## PROMPT
Copy the records from the start through the line containing "pyautogui.click(x=103, y=61)", including that line, and reproduce them character for character.

— Start of INPUT ROWS —

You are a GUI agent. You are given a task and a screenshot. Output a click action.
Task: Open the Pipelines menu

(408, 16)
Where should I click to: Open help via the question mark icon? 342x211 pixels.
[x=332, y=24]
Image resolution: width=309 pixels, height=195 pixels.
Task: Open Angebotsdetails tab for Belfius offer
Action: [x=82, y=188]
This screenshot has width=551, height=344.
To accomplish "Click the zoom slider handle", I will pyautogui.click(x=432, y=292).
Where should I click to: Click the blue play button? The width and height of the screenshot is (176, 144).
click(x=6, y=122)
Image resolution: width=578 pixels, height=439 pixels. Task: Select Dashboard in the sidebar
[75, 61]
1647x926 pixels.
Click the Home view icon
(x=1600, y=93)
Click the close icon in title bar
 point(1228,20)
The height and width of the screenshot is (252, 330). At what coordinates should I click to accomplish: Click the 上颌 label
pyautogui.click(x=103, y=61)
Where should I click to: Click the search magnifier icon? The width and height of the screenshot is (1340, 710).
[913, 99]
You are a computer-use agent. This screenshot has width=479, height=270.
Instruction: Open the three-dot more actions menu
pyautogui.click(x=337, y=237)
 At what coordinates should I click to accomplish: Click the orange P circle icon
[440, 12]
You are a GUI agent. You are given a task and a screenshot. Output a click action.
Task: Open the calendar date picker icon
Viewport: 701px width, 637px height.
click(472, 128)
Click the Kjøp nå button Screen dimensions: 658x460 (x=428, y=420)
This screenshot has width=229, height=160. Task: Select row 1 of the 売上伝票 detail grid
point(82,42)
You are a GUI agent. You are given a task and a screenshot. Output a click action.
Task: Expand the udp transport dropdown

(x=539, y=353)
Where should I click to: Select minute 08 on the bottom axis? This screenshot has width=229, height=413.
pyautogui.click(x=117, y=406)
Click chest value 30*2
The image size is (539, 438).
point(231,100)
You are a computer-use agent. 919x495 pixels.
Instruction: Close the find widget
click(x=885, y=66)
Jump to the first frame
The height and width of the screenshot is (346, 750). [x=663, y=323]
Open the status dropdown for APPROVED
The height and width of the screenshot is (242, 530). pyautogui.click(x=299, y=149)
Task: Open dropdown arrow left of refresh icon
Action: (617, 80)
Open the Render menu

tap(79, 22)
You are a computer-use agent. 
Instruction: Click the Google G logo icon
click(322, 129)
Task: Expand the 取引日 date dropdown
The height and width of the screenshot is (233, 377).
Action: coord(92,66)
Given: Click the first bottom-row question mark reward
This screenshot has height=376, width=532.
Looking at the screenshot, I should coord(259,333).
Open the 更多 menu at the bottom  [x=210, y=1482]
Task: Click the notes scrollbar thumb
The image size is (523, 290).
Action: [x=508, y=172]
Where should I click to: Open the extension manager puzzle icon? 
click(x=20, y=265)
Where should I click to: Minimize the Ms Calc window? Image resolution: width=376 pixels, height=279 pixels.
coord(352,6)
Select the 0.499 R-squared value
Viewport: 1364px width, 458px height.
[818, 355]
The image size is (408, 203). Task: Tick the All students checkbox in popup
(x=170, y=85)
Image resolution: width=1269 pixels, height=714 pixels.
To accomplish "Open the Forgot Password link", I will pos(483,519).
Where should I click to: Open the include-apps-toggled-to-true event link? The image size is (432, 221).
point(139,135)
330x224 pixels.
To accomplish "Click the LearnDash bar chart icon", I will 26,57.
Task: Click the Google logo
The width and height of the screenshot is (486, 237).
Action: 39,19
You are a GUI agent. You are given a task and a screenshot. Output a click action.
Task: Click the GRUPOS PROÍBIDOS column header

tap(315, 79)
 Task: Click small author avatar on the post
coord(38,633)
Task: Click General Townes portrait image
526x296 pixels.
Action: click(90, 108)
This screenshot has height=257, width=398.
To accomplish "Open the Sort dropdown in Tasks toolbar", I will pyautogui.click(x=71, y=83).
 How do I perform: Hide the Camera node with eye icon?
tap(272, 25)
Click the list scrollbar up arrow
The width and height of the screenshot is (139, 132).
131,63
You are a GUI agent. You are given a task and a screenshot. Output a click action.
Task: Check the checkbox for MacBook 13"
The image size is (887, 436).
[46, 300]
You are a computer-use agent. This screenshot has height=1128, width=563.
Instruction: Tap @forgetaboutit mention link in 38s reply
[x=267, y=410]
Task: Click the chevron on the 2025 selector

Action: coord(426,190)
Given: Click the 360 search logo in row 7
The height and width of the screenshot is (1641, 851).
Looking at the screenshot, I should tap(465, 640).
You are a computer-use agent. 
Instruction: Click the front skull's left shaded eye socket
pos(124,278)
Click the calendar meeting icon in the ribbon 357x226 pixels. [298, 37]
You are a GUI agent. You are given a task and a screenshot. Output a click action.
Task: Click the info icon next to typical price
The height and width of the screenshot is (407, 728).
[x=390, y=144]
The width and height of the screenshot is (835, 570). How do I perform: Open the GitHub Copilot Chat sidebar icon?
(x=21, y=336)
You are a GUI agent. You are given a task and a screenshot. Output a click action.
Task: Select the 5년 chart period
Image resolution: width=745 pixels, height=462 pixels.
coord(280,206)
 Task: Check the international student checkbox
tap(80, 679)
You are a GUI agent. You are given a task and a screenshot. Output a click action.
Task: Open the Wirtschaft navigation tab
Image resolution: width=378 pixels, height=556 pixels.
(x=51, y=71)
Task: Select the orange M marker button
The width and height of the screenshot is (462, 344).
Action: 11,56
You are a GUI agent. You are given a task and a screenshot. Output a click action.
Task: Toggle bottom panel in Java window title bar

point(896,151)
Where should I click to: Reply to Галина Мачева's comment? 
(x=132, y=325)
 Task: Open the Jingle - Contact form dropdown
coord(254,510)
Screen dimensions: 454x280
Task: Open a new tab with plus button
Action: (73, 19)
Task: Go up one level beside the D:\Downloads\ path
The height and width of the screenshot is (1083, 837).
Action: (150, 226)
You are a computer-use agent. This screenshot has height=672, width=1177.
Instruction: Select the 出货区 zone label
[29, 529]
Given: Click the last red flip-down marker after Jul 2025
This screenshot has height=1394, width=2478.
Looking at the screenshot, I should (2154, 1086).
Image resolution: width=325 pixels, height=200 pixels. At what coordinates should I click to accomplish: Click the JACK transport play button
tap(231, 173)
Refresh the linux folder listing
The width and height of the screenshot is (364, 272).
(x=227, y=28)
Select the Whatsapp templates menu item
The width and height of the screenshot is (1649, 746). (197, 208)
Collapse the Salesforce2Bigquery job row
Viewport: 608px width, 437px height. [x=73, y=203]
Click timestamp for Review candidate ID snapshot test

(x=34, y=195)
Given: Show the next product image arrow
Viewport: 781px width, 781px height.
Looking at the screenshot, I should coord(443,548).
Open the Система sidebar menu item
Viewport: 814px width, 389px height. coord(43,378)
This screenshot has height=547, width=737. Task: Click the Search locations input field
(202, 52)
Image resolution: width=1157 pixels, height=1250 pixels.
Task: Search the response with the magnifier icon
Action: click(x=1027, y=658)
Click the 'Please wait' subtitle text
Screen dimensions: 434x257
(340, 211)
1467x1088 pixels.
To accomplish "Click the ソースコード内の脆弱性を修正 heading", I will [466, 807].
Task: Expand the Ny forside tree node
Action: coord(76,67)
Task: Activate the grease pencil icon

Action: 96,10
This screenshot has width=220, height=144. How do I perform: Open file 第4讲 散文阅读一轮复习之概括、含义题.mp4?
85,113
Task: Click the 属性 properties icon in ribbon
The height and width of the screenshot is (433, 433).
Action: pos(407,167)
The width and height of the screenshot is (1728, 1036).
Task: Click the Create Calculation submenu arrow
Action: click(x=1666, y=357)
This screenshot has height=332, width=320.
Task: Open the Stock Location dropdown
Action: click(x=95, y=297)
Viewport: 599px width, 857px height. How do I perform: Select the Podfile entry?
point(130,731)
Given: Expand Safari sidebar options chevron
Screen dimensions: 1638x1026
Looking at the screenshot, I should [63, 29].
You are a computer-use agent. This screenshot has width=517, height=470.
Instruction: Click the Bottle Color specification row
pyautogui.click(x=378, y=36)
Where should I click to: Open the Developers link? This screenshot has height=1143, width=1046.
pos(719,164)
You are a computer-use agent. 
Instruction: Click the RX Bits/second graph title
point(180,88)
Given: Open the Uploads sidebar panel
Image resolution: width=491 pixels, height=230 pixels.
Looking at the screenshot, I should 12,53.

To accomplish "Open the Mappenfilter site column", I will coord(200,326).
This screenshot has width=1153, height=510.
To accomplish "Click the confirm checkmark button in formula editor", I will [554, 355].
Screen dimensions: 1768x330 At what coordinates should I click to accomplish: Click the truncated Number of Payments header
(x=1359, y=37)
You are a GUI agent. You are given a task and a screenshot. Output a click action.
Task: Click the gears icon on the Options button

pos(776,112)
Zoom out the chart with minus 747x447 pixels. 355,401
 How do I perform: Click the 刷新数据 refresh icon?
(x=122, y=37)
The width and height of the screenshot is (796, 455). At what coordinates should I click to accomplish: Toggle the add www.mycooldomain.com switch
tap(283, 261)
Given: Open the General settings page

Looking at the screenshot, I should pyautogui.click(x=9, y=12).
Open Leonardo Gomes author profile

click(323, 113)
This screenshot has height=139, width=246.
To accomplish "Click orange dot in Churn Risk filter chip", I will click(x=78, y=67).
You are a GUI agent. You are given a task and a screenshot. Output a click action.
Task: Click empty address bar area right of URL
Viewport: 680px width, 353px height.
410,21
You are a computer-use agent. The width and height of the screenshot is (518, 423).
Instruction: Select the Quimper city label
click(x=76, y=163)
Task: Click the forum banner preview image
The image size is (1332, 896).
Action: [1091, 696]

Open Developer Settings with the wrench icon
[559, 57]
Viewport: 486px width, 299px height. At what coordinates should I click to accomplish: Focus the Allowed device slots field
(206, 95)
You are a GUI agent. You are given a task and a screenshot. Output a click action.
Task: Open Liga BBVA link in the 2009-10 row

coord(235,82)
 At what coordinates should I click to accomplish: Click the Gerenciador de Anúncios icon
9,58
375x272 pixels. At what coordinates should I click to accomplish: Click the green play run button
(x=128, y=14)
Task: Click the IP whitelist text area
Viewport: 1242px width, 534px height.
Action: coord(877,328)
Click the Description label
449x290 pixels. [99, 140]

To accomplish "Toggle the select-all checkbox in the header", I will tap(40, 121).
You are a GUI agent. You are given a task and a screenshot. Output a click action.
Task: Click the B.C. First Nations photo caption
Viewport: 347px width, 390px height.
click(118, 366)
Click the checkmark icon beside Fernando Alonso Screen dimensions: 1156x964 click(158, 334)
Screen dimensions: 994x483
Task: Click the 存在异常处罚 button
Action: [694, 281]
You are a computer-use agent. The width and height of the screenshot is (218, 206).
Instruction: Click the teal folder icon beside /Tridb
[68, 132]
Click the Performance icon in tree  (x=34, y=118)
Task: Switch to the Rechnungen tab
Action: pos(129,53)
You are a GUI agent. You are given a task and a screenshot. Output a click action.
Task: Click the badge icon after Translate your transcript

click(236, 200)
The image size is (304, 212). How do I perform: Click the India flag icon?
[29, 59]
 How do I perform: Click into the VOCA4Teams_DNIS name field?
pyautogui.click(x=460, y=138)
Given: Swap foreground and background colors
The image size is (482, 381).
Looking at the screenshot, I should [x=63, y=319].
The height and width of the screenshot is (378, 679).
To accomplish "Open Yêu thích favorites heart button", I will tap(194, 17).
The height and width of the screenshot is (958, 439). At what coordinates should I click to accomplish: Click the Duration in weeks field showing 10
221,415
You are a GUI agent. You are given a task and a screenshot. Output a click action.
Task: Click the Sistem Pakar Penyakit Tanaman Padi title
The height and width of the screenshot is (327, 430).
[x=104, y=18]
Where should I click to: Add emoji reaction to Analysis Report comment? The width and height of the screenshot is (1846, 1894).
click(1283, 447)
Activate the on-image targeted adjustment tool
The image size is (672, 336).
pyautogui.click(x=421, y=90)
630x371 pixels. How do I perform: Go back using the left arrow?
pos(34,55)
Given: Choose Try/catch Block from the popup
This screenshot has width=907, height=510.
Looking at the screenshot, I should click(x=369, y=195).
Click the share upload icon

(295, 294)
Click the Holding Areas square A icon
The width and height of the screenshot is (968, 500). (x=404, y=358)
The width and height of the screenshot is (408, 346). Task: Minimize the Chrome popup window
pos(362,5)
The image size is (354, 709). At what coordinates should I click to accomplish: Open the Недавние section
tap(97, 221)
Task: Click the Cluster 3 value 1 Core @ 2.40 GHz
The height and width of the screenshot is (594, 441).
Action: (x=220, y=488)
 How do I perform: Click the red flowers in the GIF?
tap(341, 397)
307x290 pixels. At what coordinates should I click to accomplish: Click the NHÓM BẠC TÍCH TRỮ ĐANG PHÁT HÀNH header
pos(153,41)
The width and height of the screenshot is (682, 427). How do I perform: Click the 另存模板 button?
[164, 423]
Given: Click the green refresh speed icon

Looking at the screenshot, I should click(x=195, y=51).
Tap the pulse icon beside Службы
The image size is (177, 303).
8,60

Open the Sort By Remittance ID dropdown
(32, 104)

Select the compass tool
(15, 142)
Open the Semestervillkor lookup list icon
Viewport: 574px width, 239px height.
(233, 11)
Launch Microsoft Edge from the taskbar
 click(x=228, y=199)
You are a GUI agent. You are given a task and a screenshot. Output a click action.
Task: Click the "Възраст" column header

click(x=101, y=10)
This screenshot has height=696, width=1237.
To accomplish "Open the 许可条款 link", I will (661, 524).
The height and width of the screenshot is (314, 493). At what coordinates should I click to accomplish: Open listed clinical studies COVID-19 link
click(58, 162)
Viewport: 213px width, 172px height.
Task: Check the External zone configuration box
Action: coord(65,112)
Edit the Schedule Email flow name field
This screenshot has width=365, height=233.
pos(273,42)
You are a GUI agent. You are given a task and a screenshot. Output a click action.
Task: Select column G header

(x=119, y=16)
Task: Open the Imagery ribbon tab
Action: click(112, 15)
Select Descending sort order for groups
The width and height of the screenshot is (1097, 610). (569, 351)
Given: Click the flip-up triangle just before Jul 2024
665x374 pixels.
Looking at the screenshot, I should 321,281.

— End of INPUT ROWS —

## RESPONSE
You are a GUI agent. You are given a task and a screenshot. Output a click action.
Task: Open the Pipelines menu

(408, 16)
Where should I click to: Open help via the question mark icon? 342x211 pixels.
[x=332, y=24]
Image resolution: width=309 pixels, height=195 pixels.
Task: Open Angebotsdetails tab for Belfius offer
Action: [x=82, y=188]
This screenshot has width=551, height=344.
To accomplish "Click the zoom slider handle", I will pyautogui.click(x=432, y=292).
Where should I click to: Click the blue play button? The width and height of the screenshot is (176, 144).
click(x=6, y=122)
Image resolution: width=578 pixels, height=439 pixels. Task: Select Dashboard in the sidebar
[75, 61]
1647x926 pixels.
Click the Home view icon
(x=1600, y=93)
Click the close icon in title bar
 point(1228,20)
The height and width of the screenshot is (252, 330). At what coordinates should I click to accomplish: Click the 上颌 label
pyautogui.click(x=103, y=61)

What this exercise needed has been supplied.